SAN BENEDETTO DEL TRONTO – Si è conclusa con successo, sabato 18 aprile, con replica domenica 19 aprile, la stagione teatrale del Concordia di San Benedetto, a cura del comune e dell’Amat, con il contributo di MiC e di Regione Marche. In scena la commedia “Non si sa come” di Luigi Pirandello, diretta da Paolo Valerio, con protagonista Franco Branciaroli affiancato da Alessandro Albertin, Valentina Violo, Ester Galazzi ed Emanuele Fortunati.
Ultima commedia compiuta del grande drammaturgo siciliano, questa pièce rivela, con una certa dose di cinismo e crudeltà, il lato meno umano e più istintivo dell’uomo e mette in campo alcuni tra i temi più significativi della straordinaria poetica pirandelliana: la lotta tra istinto e ragione, l’opposizione tra destino e volontà, cioè tra ciò che non riusciamo a controllare e ciò che decidiamo, il contrasto tra apparenza e realtà, ovvero tra ciò che sembriamo agli occhi degli altri e della società in cui viviamo e ciò che siamo realmente, spesso vittime delle nostre fragilità, paure e insicurezze. Una commedia psicologica, in cui tutto è affidato al dialogo e all’interazione tra i personaggi che si alternano su una scena che il regista ha lasciato quasi vuota, se non occupata da un divano vecchio stile, con alle spalle una serie di contenuti multimediali che si susseguono facendo da accompagnamento visivo a ciò che viene detto. Una pièce che indaga, dunque, nei meandri della psiche umana, dove le parole, dette e non dette, giocano un ruolo determinante, perché portano finalmente a galla profondi e radicati drammi interiori.

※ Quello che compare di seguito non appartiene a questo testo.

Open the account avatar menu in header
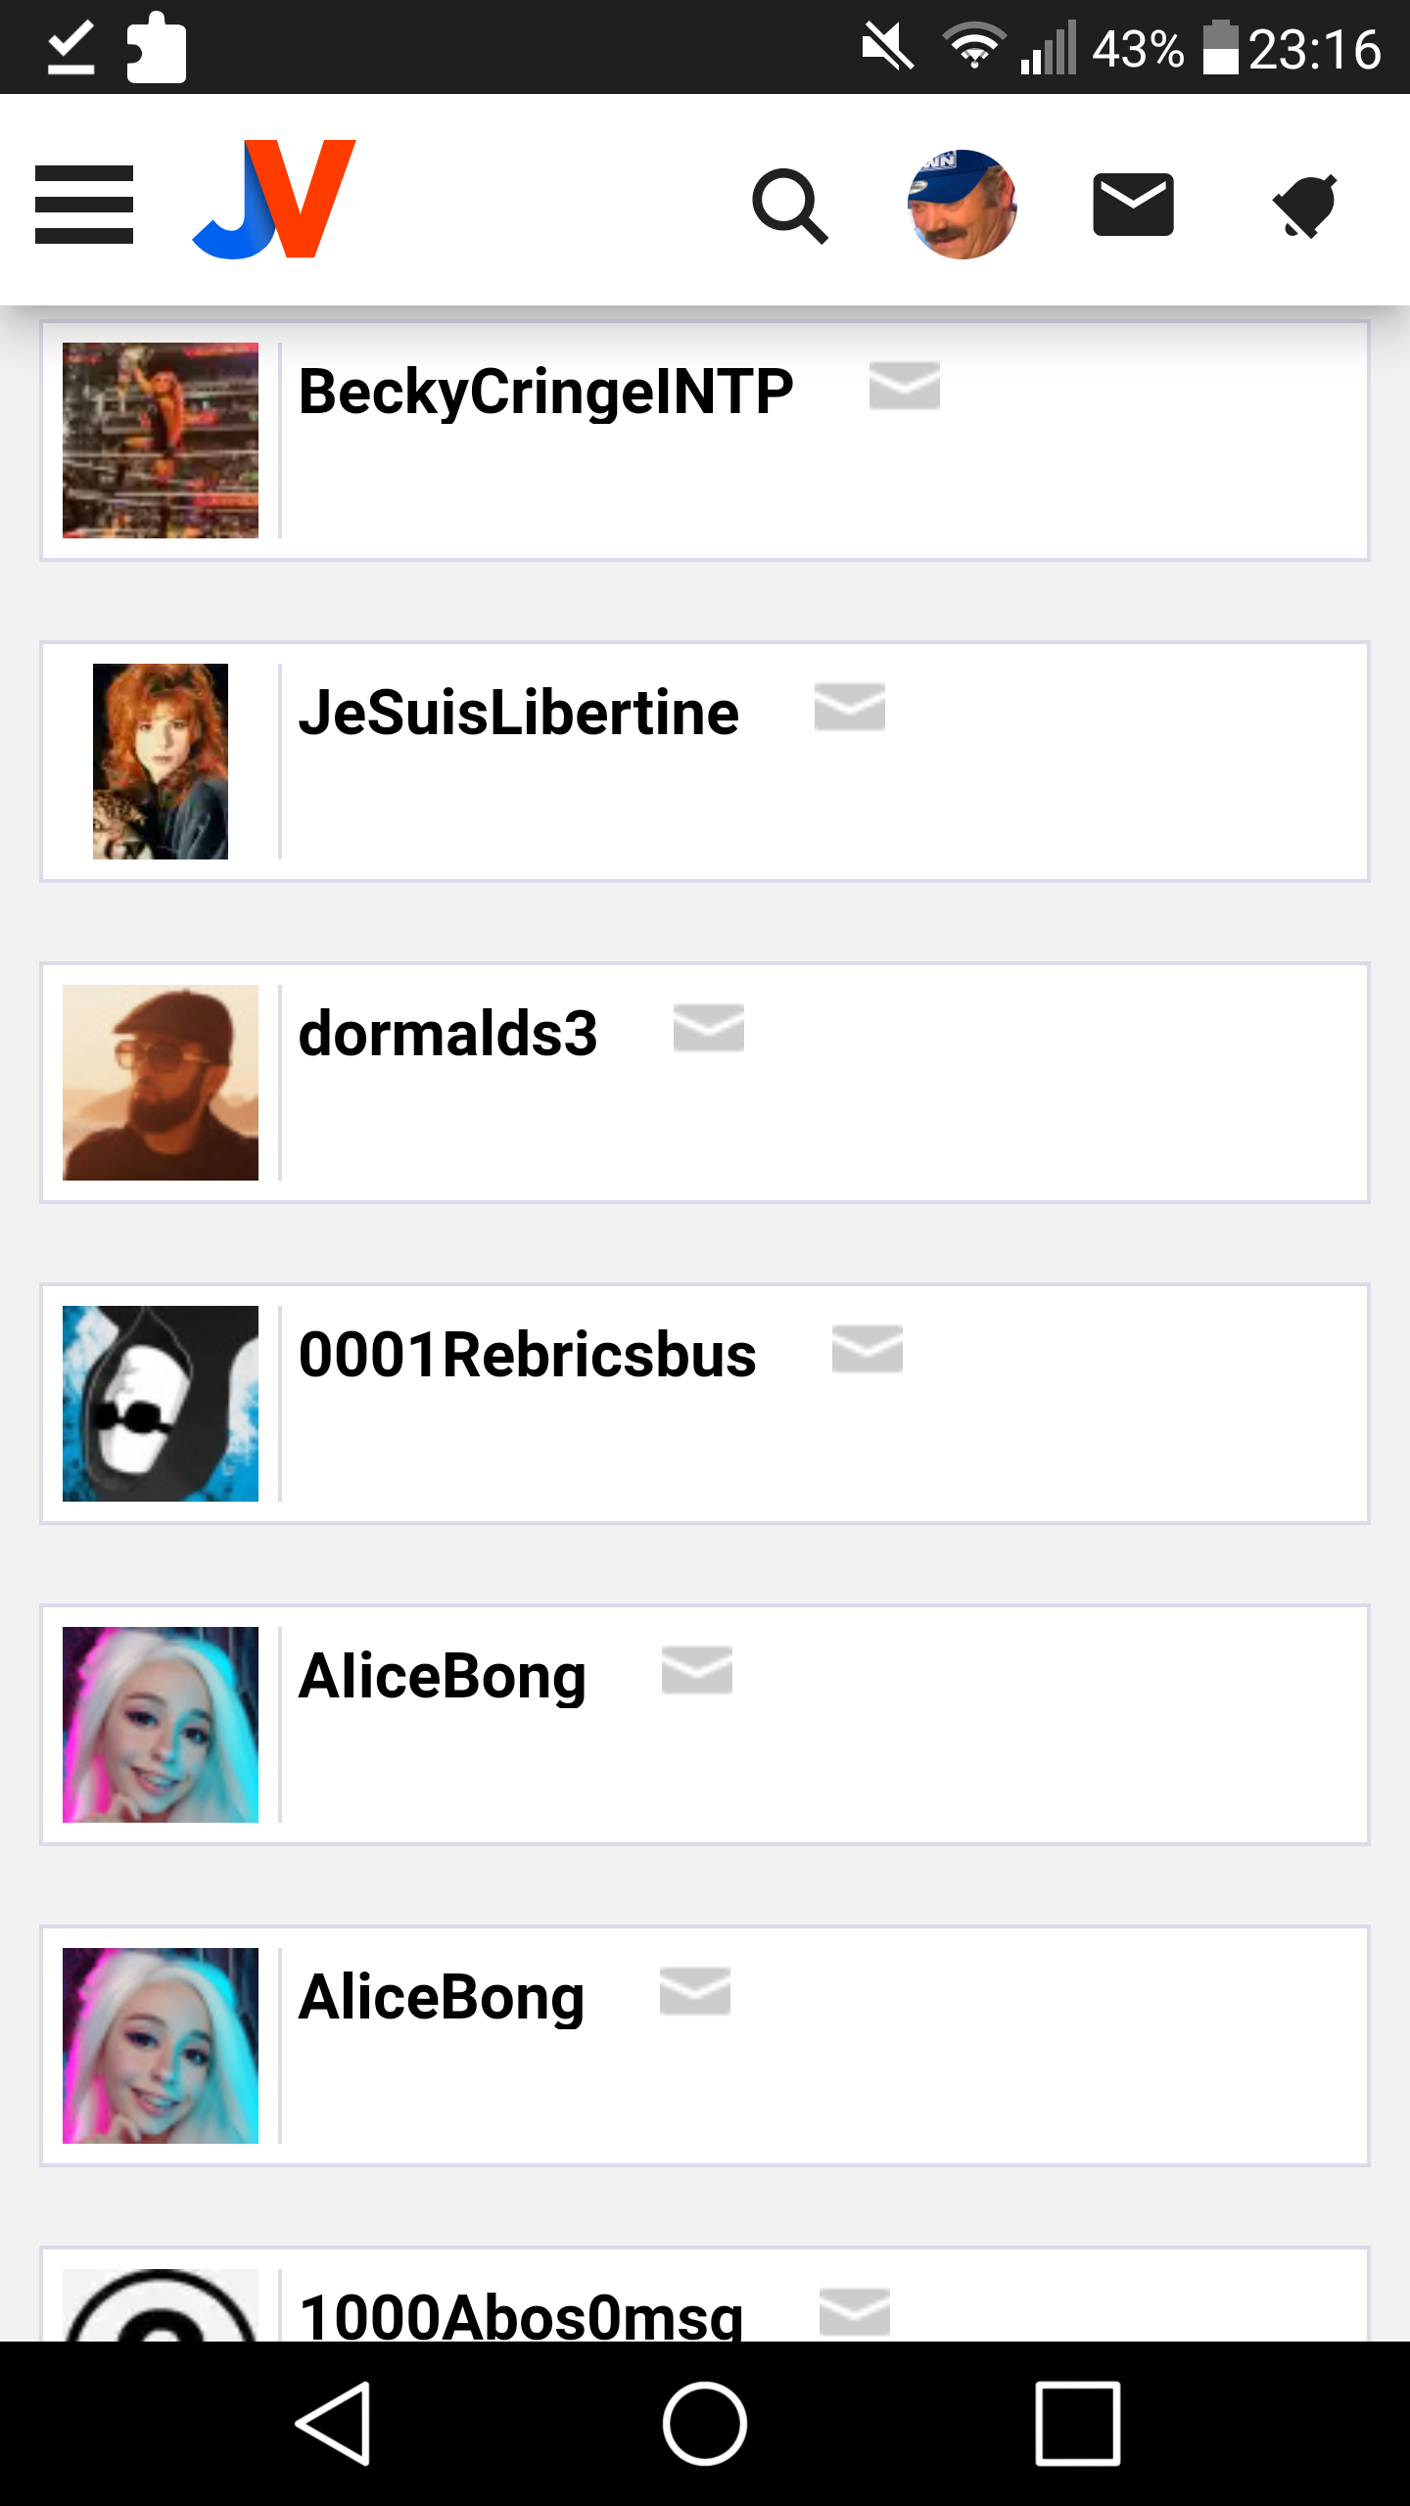1410x2506 pixels. point(963,205)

Il tradimento, amicale e amoroso, resta al centro della commedia e diviene il pretesto per innescare tutta una serie di interrogativi sull’essere umano, sul suo senso di colpa e su quanto, talvolta, l’irrazionalità prevalga sull’auto controllo, mettendo in luce quella parte di noi nascosta, spesso ignota anche a noi stessi. Un’interpretazione credibile e intensa, che ha catturato e restituito al pubblico la stessa inquietudine racchiusa in ognuno dei personaggi, che ciascun attore ha saputo ricostruire con verosimiglianza e attendibilità, e ha ridestato in ogni spettatore timori e incertezze, conducendolo, poco alla volta, in un crescendo non privo di tensione e destabilizzazione, verso un finale sconvolgente, ma forse persino prevedibile. Un’opera meno conosciuta del grande autore del nostro Novecento, che ha regalato al pubblico un’incisiva e convincente prova attoriale.